Les discussions sur la réunification de Chypre entre les dirigeants chypriotes grec et turc, Demetris Christofias et Derviş Eroğlu, qui ont eu lieu à Greentree dans la banlieue de New York lundi et mardi sous l'égide de l'ONU, ont été « robustes et intenses » mais les progrès ont été « limités », a noté ce mercredi le Secrétaire général de l'ONU, Ban Ki-moon, lors d'un point de presse au siège de l'ONU à New York.

Ces pourparlers, les cinquièmes de la sorte pour tenter d'arriver à un accord global, s'inscrivent dans les efforts de négociation qui ont repris depuis trois ans. Ils poursuivent un triple objectif : l'élection de l'exécutif, le foncier, et la citoyenneté.

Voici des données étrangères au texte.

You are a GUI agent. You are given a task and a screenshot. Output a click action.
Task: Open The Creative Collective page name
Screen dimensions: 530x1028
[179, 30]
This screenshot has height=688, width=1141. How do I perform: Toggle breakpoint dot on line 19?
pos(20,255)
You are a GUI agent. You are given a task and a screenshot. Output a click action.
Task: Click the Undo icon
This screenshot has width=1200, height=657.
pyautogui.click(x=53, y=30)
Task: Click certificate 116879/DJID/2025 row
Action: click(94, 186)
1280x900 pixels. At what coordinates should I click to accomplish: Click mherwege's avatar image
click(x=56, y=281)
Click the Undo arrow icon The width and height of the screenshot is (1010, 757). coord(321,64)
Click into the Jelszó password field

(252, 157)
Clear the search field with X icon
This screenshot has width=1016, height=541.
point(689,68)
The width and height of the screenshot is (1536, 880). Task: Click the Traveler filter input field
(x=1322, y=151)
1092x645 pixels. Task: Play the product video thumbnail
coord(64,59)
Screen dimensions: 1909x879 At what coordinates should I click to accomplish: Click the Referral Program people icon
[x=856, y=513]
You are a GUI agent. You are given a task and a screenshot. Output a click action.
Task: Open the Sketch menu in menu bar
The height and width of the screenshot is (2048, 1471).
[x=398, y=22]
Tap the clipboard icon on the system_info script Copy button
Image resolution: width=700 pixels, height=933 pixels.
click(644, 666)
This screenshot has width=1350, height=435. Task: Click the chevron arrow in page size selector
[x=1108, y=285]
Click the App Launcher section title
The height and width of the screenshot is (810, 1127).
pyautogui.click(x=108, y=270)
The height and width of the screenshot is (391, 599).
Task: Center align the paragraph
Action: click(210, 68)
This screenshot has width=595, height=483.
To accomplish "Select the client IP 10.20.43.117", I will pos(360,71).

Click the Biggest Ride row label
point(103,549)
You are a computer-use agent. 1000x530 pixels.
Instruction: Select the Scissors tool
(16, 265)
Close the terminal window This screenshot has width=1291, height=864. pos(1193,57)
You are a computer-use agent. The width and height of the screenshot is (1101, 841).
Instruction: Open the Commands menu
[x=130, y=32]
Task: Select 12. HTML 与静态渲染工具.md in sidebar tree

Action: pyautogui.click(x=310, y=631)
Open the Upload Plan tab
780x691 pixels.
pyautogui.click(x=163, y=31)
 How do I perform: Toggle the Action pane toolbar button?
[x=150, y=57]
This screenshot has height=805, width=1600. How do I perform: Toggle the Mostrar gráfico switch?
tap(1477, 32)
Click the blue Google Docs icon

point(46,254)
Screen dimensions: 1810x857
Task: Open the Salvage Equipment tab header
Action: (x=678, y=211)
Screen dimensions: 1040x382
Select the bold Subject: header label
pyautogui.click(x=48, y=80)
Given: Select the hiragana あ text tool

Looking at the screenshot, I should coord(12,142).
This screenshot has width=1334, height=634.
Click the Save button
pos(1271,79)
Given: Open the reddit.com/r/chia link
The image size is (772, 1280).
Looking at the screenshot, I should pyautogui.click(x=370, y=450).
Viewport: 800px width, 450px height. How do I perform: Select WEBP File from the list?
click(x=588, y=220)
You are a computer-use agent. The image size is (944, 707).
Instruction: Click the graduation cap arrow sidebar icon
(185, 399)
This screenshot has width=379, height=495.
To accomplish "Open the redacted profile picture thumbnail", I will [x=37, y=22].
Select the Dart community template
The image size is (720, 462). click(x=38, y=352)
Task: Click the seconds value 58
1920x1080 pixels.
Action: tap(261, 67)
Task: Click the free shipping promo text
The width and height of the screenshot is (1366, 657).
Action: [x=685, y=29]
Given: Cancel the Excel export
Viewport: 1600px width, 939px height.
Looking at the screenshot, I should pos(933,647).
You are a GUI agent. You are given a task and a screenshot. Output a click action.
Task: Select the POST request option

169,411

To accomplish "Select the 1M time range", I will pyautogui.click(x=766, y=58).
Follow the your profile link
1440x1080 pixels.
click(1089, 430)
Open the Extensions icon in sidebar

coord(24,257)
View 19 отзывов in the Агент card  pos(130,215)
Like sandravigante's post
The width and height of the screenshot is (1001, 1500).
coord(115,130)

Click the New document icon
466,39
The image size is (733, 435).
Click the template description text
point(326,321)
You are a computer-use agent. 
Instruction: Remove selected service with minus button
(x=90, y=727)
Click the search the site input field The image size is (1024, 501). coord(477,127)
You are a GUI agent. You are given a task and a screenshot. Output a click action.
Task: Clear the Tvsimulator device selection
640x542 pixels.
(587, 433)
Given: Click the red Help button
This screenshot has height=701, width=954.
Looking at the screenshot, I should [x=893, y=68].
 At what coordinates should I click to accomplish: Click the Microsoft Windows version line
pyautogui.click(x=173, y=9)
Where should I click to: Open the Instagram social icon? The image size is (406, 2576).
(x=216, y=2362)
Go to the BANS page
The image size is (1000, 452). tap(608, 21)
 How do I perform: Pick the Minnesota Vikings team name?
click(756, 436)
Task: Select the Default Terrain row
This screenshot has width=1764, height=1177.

Ban Ki-moon a rappelé aux leaders que ce processus était mené par les Chypriotes et relevait de leur responsabilité, en soulignant que l'ONU n'imposera pas de solutions aux deux parties prenantes.

D'après le Secrétaire général des Nations Unies les prochaines étapes dans le calendrier en vue d'un accord comprennent le huis clos cet après-midi du Conseil de sécurité avec Alexander Downer, le Conseiller spécial pour Chypre ; l'échange entre les leaders chypriotes de données foncières au cours des quinze prochaines jours ; la présentation devant le Conseil de sécurité par le Secrétaire général de son rapport sur l'état des négociations à la fin du mois de février ; enfin, si les progrès à la fin du mois de mars sont suffisants, le Secrétaire général convoquera une conférence multilatérale fin avril-début mai en vue d'aboutir sur un accord final.

Ban Ki-moon a insisté sur la nécessité de faire des avancées concrètes, en soulignant qu'à « ce stade des négociations, la poursuite des négociations même de façon intensive ne suffit pas. » J'ai exhorté les dirigeants à prendre des mesures décisives pour arriver à un accord final. L'ONU reste convaincue qu'il est dans l'intérêt de tous les Chypriotes de trouver une solution durable », a-t-il déclaré.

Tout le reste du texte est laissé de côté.